[[ Data for review open ]]

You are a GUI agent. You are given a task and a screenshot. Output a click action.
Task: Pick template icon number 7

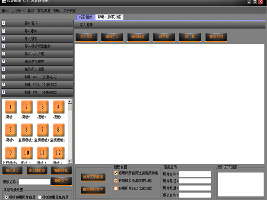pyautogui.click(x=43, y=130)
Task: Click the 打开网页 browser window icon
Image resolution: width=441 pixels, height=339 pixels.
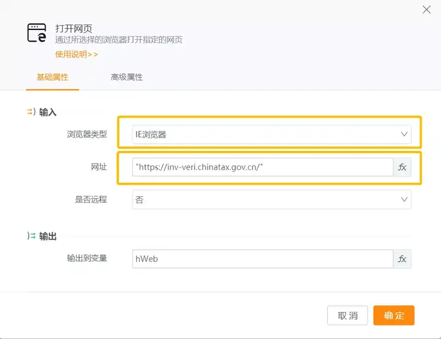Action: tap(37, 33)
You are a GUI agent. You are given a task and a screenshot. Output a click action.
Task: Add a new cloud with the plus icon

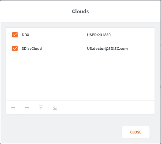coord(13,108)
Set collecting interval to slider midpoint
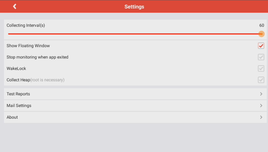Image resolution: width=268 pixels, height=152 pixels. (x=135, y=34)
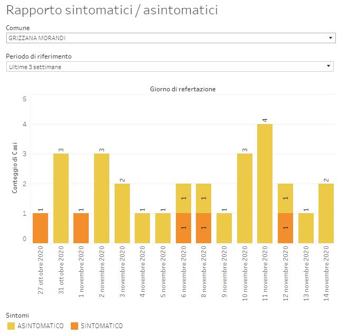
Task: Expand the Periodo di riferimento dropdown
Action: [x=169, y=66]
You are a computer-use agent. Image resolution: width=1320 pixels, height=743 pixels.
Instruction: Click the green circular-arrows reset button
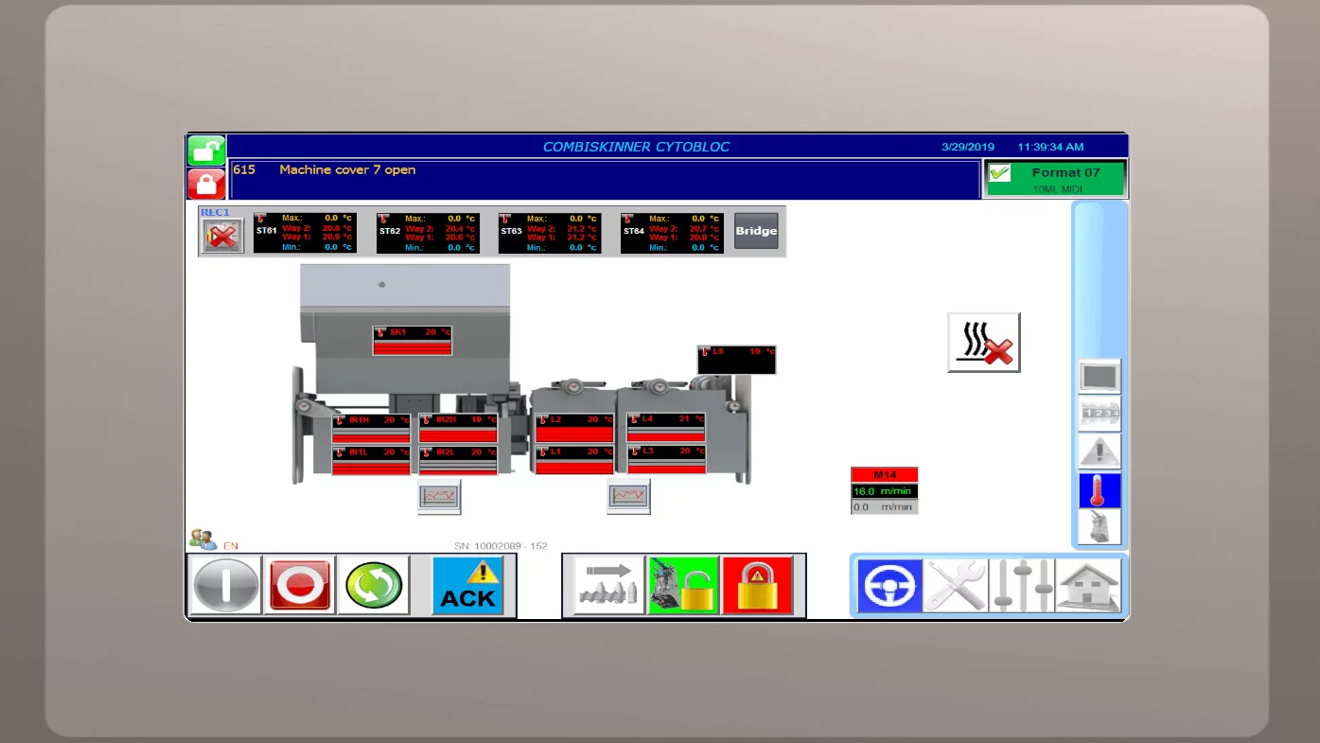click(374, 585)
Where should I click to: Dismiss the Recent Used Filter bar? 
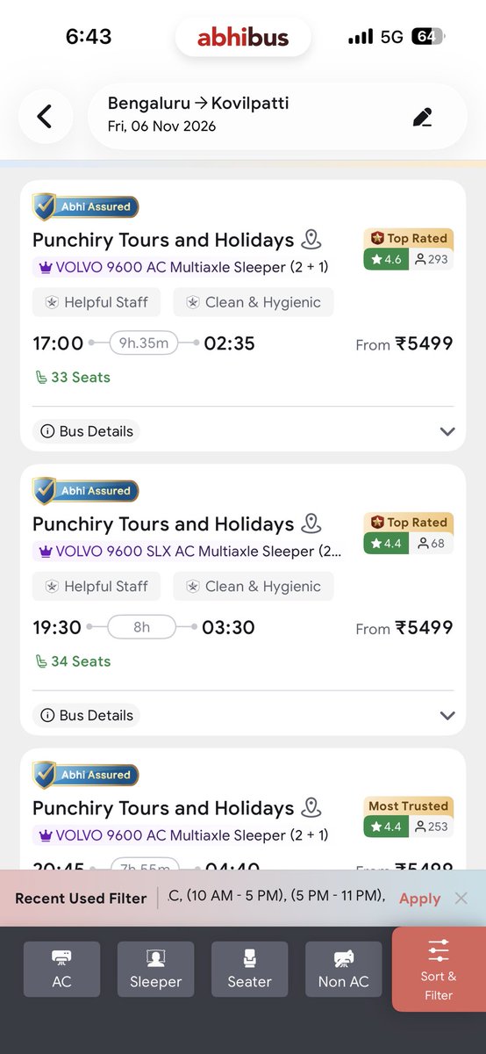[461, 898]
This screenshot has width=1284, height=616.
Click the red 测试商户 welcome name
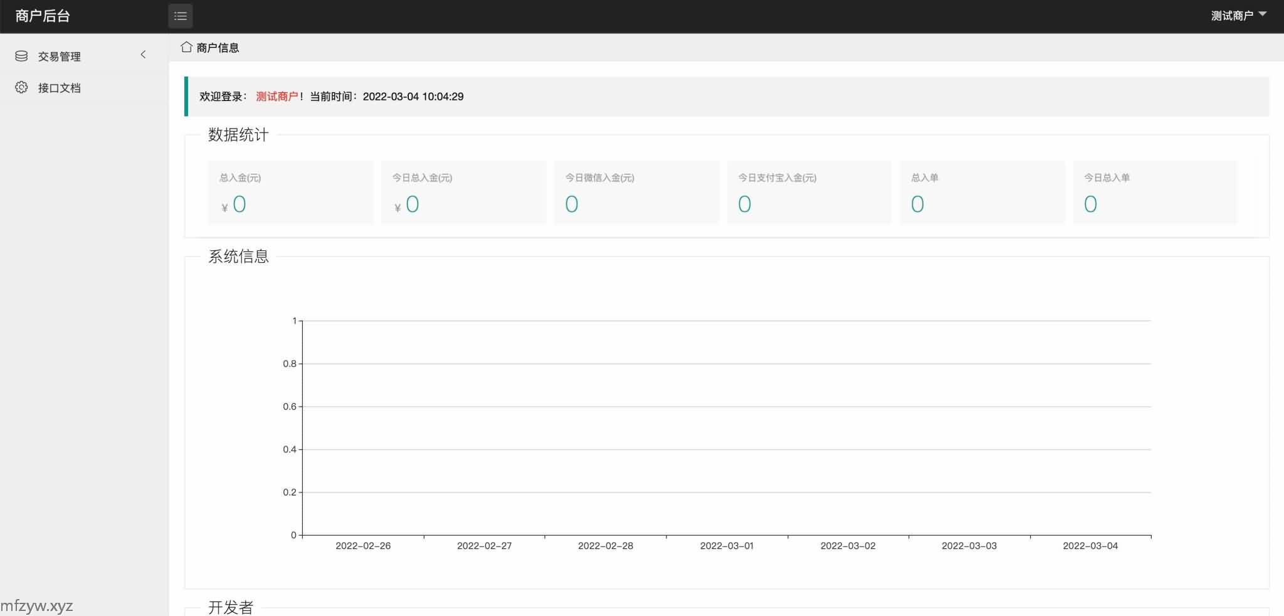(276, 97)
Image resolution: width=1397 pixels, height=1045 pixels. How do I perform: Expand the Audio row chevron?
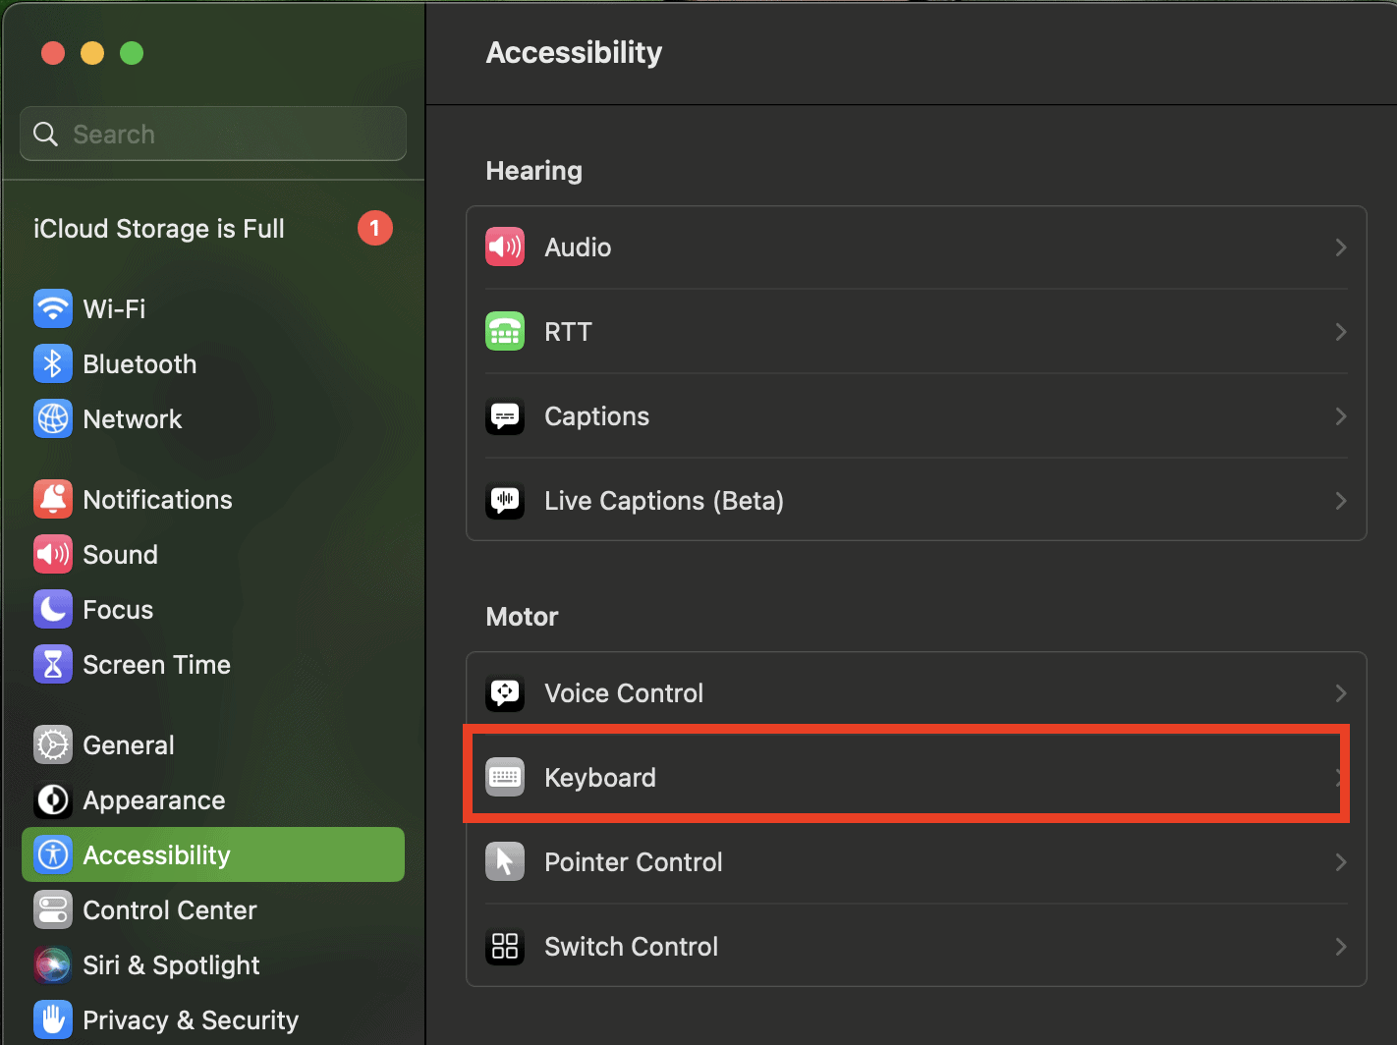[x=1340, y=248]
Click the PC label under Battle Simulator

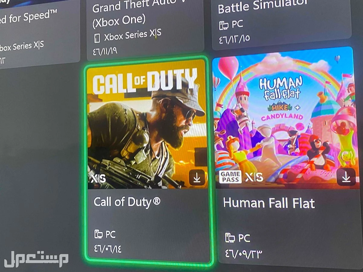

[[ Data for review closed ]]

Your answer must be the full set of entries, set down exactly and without pictures.

You are a GUI agent. You are given a task and a screenshot. Output a click action.
Task: Pick template icon number 7

pyautogui.click(x=43, y=130)
Task: Click the 打开网页 browser window icon
Image resolution: width=441 pixels, height=339 pixels.
Action: tap(37, 33)
You are a GUI agent. You are given a task and a screenshot. Output a click action.
Task: Add a new cloud with the plus icon

coord(13,108)
Set collecting interval to slider midpoint
Image resolution: width=268 pixels, height=152 pixels. (x=135, y=34)
Task: Expand the Periodo di riferimento dropdown
Action: [x=169, y=66]
You are a computer-use agent. Image resolution: width=1320 pixels, height=743 pixels.
Instruction: Click the green circular-arrows reset button
click(374, 585)
Where should I click to: Dismiss the Recent Used Filter bar? 
[461, 898]
This screenshot has width=1284, height=616.
Click the red 测试商户 welcome name
(276, 97)
Image resolution: width=1397 pixels, height=1045 pixels. How do I perform: Expand the Audio row chevron?
[x=1340, y=248]
Click the PC label under Battle Simulator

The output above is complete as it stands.